Insolvenzverschleppung tritt ein, wenn bei Zahlungsunfähigkeit oder Überschuldung einer Kapitalgesellschaft der Insolvenzantrag gar nicht, unrichtig oder zu spät beim Insolvenzgericht eingeht.
Wen betrifft die Insolvenzverschleppung?
Für die gesetzlichen Vertreter (Geschäftsführer, Vorstände) von Kapitalgesellschaften: GmbH, Aktiengesellschaft, UG (haftungsbeschränkt) und von Gesellschaften, bei denen kein persönlich haftender Gesellschafter eine natürliche Person ist, wie zum Beispiel die GmbH & Co. KG, GmbH & Co. OHG ist die Insolvenzverschleppung strafbar.
Vorstände von Vereinen, Genossenschaften und Stiftungen haben ebenfalls eine Insolvenzantragspflicht. Ein Verstoß hat in diesem Fall haftungsrechtliche, aber keine strafrechtlichen Konsequenzen.
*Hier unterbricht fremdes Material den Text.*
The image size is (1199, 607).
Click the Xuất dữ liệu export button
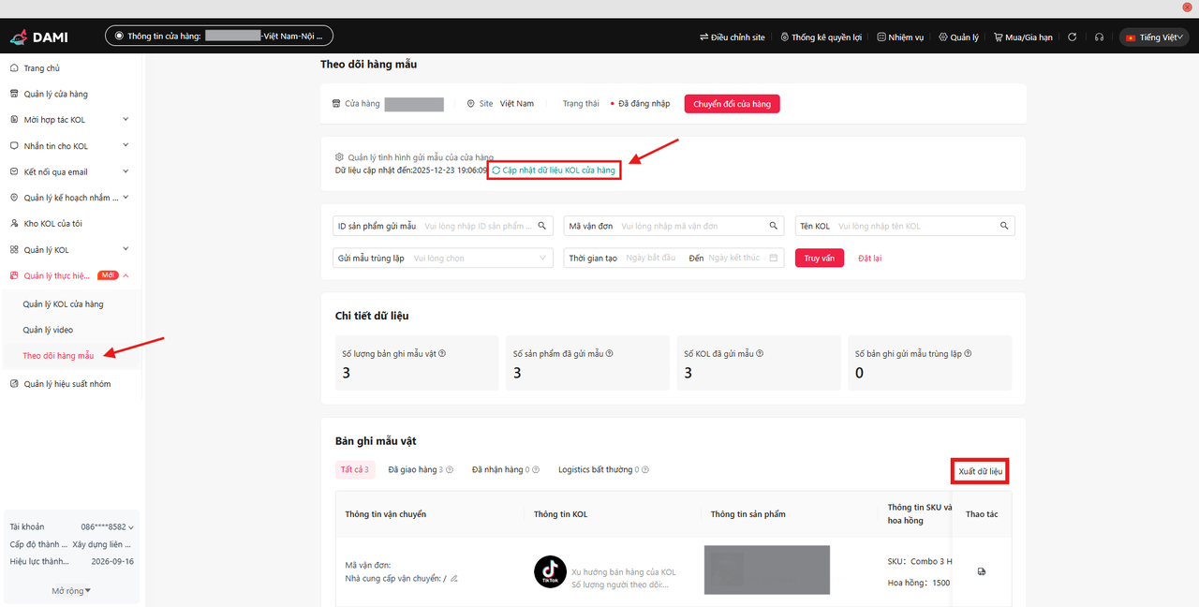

Die Insolvenzantragspflicht betrifft immer alle gesetzlichen Vertreter, ungeachtet der Geschäftsverteilung. Ist die Gesellschaft führungslos, weil es keinen gesetzlichen Vertreter gibt, müssen die Gesellschafter oder Aufsichtsräte den Insolvenzantrag stellen.
Insolvenzverschleppung bei Einzelunternehmen?
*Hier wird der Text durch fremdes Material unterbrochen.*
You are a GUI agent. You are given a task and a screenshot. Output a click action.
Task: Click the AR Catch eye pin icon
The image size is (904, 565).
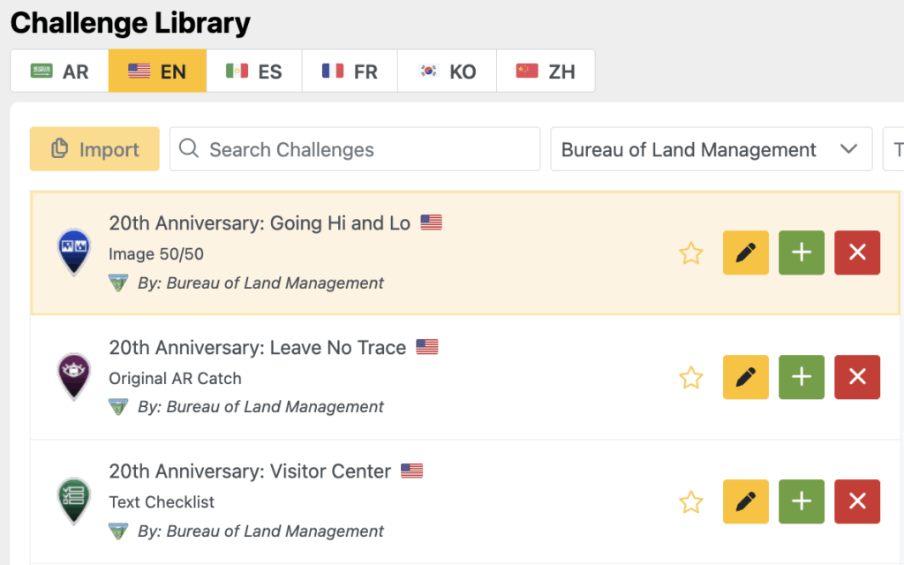pos(74,376)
Einzelunternehmen unterliegen genau wie Personengesellschaften nicht der Insolvenzantragspflicht. Diese Tatsache ist juristischen Laien oft nicht bekannt. Sogar im Bundestag kam die vermeintliche Insolvenzverschleppung des Anton Schlecker Konzerns bereits zur Sprache.
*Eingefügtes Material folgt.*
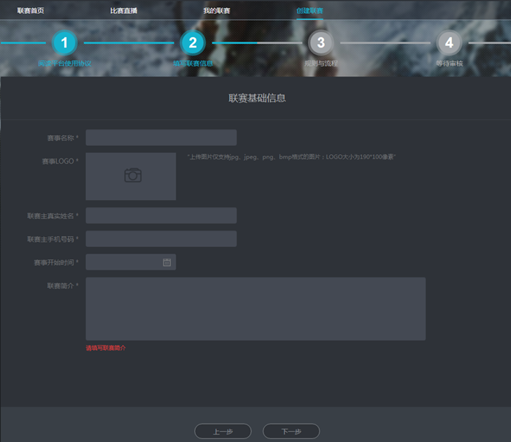The height and width of the screenshot is (442, 511).
Task: Click inside the 联赛简介 text area
Action: click(x=256, y=308)
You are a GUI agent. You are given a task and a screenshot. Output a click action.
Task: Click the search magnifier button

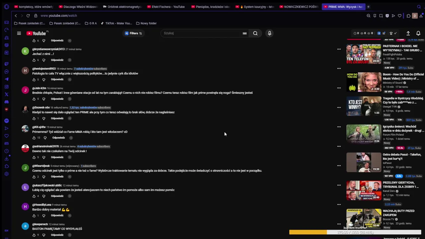[255, 33]
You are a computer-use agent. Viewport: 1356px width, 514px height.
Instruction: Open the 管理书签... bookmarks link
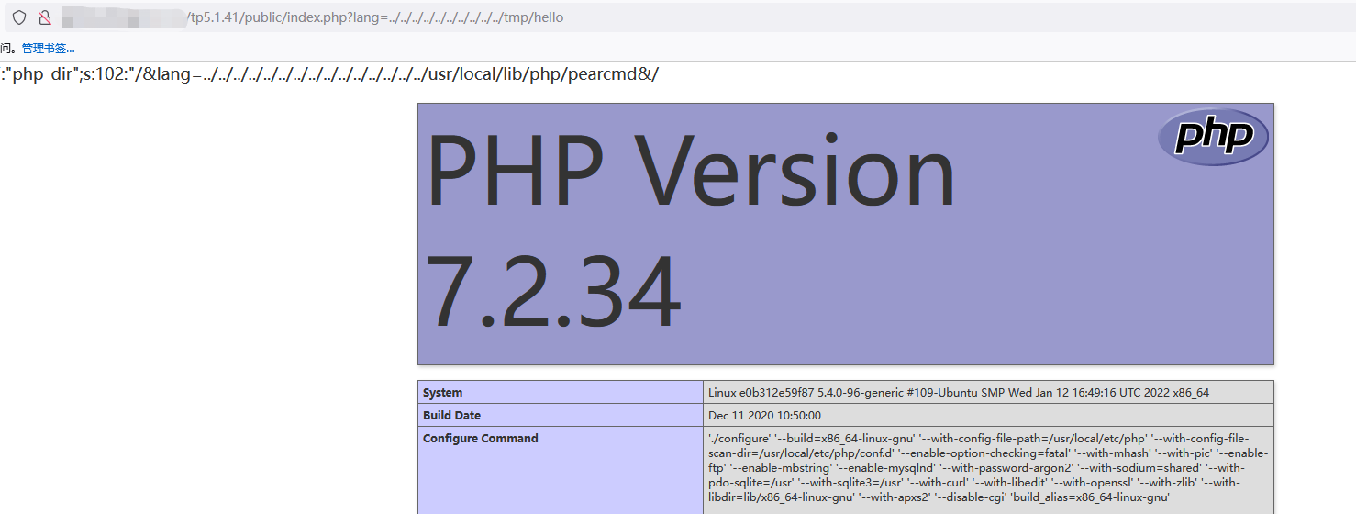point(49,48)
Auch wenn Sie nicht insolvenzantragspflichtig sind, ändert sich Ihre Rechtslage durch Eintritt der Zahlungsunfähigkeit oder Überschuldung. Sie begehen unter Umständen Betrugs- oder Bankrottstraftaten.
Insolvenzantrag auch bei englischer Ltd.?
Ja, auch ausländische Kapitalgesellschaften mit Sitz in Deutschland unterliegen der Insolvenzantragspflicht.
Ab wann liegt Insolvenzverschleppung vor?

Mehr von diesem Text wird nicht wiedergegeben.